AT&T to put commercial traffic onto Microsoft platform this year

AT&T's standalone (SA) and non-standalone (NSA) operations run through Microsoft equipment, but now AT&T is shifting that traffic into Microsoft's new Azure Operator Nexus platform.

Mike Dano, Editorial Director, 5G & Mobile Strategies

February 27, 2024

3 Min Read
Abstract internet connection network with silhouette of business team
(Source: Federico Caputo/Alamy Stock Photo)

MWC24 – BARCELONA – AT&T officials said the company plans to begin shunting commercial traffic into Microsoft's Azure Operator Nexus platform starting later this year.

AT&T's Yigal Elbaz called the platform "remarkable."

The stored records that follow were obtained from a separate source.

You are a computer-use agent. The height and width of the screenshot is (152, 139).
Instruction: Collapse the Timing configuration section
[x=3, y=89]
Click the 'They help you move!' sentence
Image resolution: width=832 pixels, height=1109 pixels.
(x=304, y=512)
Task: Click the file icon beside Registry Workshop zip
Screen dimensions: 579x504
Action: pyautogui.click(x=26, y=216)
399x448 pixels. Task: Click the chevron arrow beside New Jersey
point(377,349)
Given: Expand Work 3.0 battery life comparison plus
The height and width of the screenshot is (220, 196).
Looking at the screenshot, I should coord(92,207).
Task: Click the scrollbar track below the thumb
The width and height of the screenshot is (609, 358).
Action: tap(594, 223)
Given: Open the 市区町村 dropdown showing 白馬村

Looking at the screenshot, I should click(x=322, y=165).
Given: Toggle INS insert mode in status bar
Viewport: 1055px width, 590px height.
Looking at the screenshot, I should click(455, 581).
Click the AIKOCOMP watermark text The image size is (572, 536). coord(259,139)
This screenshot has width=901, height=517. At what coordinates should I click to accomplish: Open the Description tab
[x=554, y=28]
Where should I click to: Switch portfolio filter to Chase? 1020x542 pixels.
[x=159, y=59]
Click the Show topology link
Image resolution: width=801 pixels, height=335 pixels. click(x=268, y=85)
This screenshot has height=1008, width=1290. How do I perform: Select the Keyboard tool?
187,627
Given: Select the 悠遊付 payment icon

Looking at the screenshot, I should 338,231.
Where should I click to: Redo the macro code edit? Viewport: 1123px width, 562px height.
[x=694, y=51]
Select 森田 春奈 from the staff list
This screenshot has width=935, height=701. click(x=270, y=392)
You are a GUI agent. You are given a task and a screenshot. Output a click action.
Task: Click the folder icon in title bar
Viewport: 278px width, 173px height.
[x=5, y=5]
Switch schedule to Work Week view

"Things that took us weeks and months take us days now," he said here on the sidelines of the MWC Barcelona trade show. "We wanted to benefit from automation and APIs [application programming interfaces] and toolings that exist in Azure."

Elbaz.jpg

The move would cap years of work between the two giants. AT&T first announced in 2021 its landmark agreement with Microsoft, and since then the companies have been refining and clarifying the parameters of their complex deal. Basically AT&T sold its "Network Cloud" core operations and staff to Microsoft for an undisclosed amount. AT&T is leasing back that operation just as Microsoft is using the product to build out its new Azure Operator Nexus platform. Microsoft officials explained that Microsoft essentially wrapped its code, security and existing Microsoft framework around AT&T's "Network Cloud" core product in order to produce Azure Operator Nexus, which Microsoft is now selling to other network operators.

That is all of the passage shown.